Шайтанкуль - чёртово озеро - страница 4
А через полгода за ним приехали ночью два энкэвэдэшника на пролётке. Привезли в город к какому-то большому зданию в три этажа, завели в какую-то глухую комнату. В ней за массивным столом следователь сидит — большой, лысый — точь-в-точь как их секретарь парткома. Следователь посмотрел на Погарцева проницательно и жёстко, словно не невинный двадцатитрёхлетний парень стоял перед ним, а по меньшей мере убийца Кирова.
— Гражданин Погарцев, вы выдвигали врага народа Волкова кандидатом в депутаты?
Холодное слово "гражданин" сразу же испугало Андрея.
— Я… А что?.. Разве?.. Он?.. — Под убийственным взглядом следователя Погарцев, никогда не сталкивавшийся с НКВД окончательно растерялся и стал заикаться. Впрочем. не только этого испугался, — знал, что партия начала чистку своих рядов, беспощадно борется с оппортунистами и врагами народа. Но он не мог взять в толк: какова связь между ним и Волковым, которого он ни разу в жизни, кроме как на злополучном митинге, не видел?
Зато эту связь прекрасно видел следователь.
— Вы были знакомы с ним? Дружили?
— Нет, ни в коем случае… Я… Мне… Мне секретарь наш бумажку дал… Прочитай, мол, попросил, — лепетал Погарцев.
— Значит, вы близко знакомы и дружны с секретарём парткома?
— Да, знаком. Он уважительно относился ко мне, так как я ударник.
— Немало врагов партии и народа, чтобы влезть в доверие становились ударниками! — Эту фразу следователь отчеканил, как офицер приказ солдатам. — А про секретаря вы врёте. Не мог этот чистый человек, настоящий коммунист поручить вам выдвигать врага народа. Его даже на митинге не было.
Погарцев наморщил лоб: а ведь правда, не было секретаря на митинге, говорили, что его вызвали куда-то.
— Я… правда… Он мне поручил… Спросите у него… — Андрей совсем растерялся.
— Спрашивали! Вот его показания! — Следователь пнул ногой стул, на котором сидел несколько секунд назад и повертел перед носом несколькими листами бумаги. — Кто поручил вам выступить?
— Секретарь парткома…
— Ложь! — Следователь в ярости опустил огромный кулак на столешницу конторского стола. — Вам поручил это дело ваш сообщник, директор фабрики!
— Нет, я говорю правду.
Следователь успокоился, поднял стул, сел на него, усмехнулся, как показалось Погарцеву — зловеще, раскурил папиросу.
— Или вы признаетесь, что выступить вам поручил директор, или вы не выйдете из этой комнаты! Понял, сопляк?!
Погарцев испуганно обшарил взглядом глухие стены (в комнате не было ни одного окна), и ему то ли почудилось, то ли он услышал на самом деле: за стеной справа раздался крик, затем глухой стон.

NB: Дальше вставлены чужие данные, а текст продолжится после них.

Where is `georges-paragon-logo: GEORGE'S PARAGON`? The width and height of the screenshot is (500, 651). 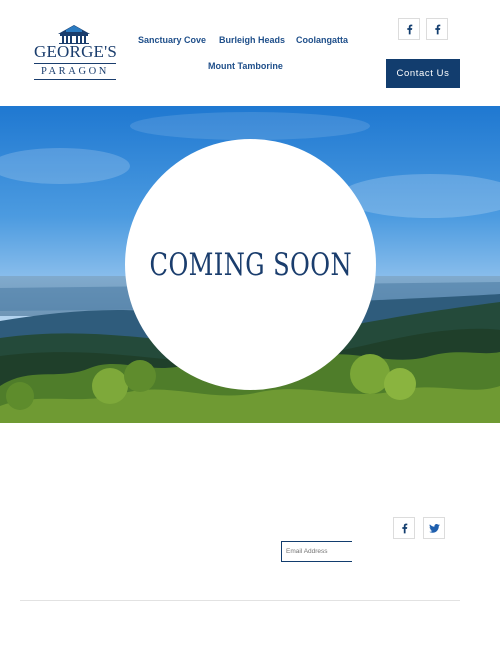 georges-paragon-logo: GEORGE'S PARAGON is located at coordinates (76, 53).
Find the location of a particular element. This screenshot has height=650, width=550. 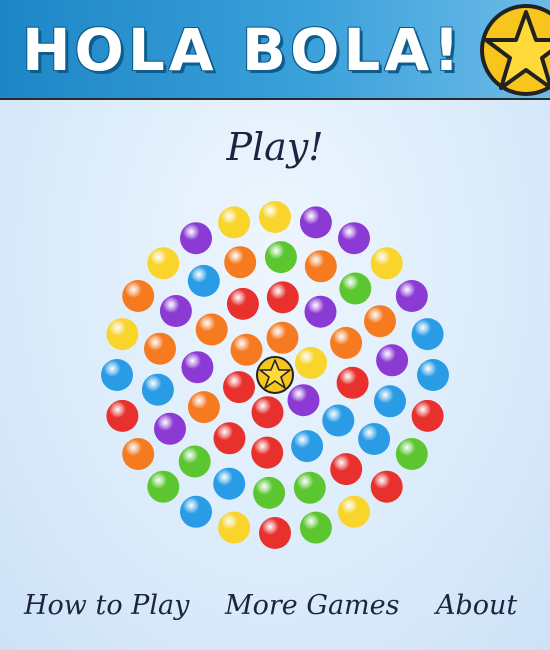

more-games-link: More Games is located at coordinates (312, 606).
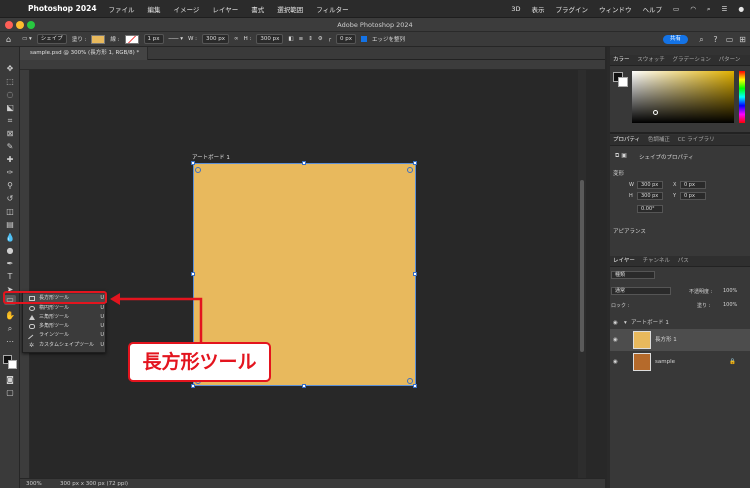 This screenshot has height=488, width=750. I want to click on blend-mode-select: 通常, so click(641, 291).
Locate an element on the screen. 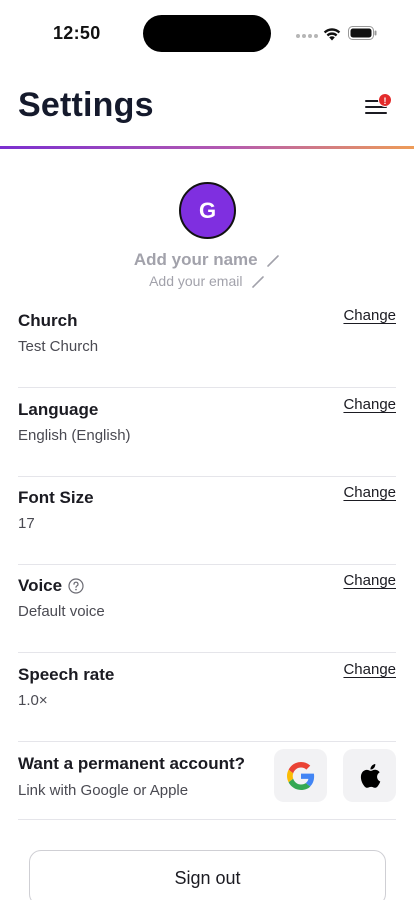 Image resolution: width=414 pixels, height=900 pixels. setting-row-voice: Voice Default voice Change is located at coordinates (207, 609).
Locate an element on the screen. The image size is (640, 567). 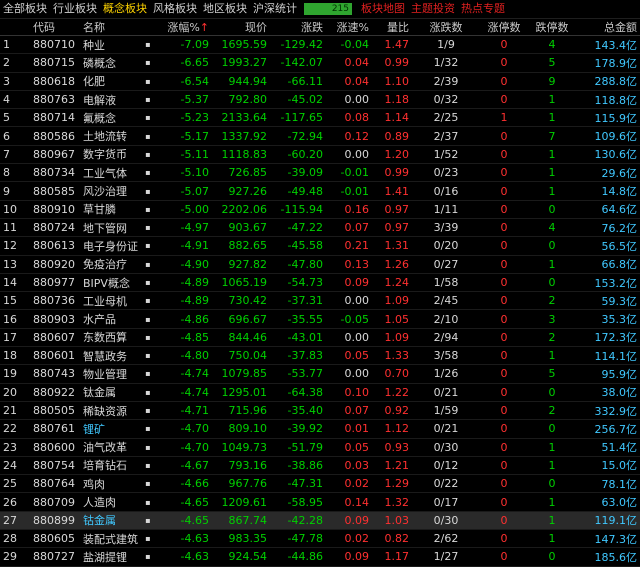
row-up-down-count: 2/62 is located at coordinates (446, 539).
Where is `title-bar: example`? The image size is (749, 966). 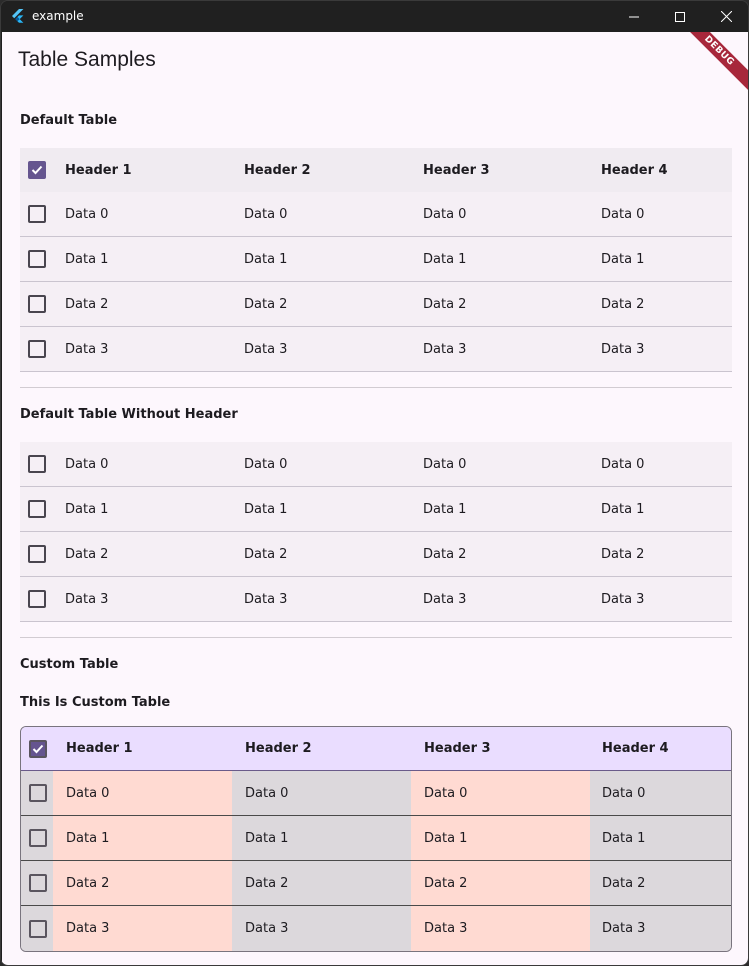
title-bar: example is located at coordinates (374, 16).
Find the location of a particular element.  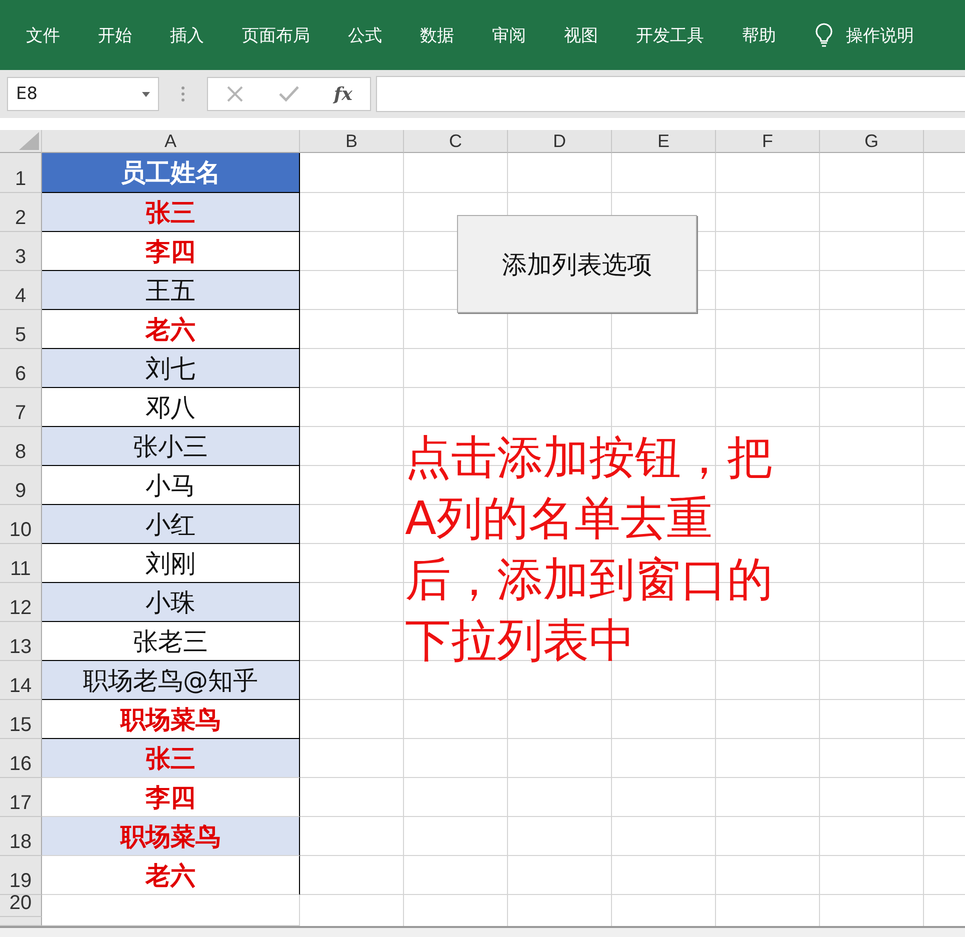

Он ещё и не подозревал о том, что через час уже из этой комнаты будут раздаваться его крики и стоны, что он, обезумевший от страха и боли, признается в пособничестве директора фабрики врагу народа Волкову.
Назавтра состоялся суд при закрытых дверях, и Андрея Погарцева приговорили к десяти годам заключения без права переписки.
3
Андрей Погарцев не верил до конца, что возвращается домой, даже когда приехал в Москву, и только в Клинцах на знакомом до боли вокзальчике понял, что все беды позади. Позади ли? Не рано ли он поверил в это?
Десять лет он ждал этого дня, изнемогая от жажды и голода, валясь с ног от ударной работы в раскалённой казахской степи. Караганда. Страшное слово, от одного упоминания которого стынут ноги. Караганда — чёрная земля в переводе с местного языка. Она была и на самом деле чёрной от фуфаек врагов народа и предателей, от людского горя. И яркое солнце над степью было чёрным, когда налетали страшные пыльные бури. И вот сейчас его от родной хаты отделяет всего две версты. Две версты до хаты, где его ждут жена и дочь. Но ждут ли?
За долгую дорогу домой он устал сомневаться и бояться, он устал изводить себя думами о неведомом будущем и поэтому решительно поднялся с пня, на который присел отдохнуть. Он, замирая от счастья, должен думать только о том, что всего две версты отделяют его от родной хаты, которую он срубил в год свадьбы, всего две версты отделяют его от той жизни, которую он оставил десять лет назад и в которую вновь приходит. Возвращается ли он в прежнюю, довоенную жизнь? Нет, прежней уже не будет, потому что нельзя вернуть человеку его молодость и нельзя отнять у него память о прошлом. Но пусть хотя бы на десятую долю вернётся то, что было до тридцать седьмого года, и он, Погарцев, будет счастлив.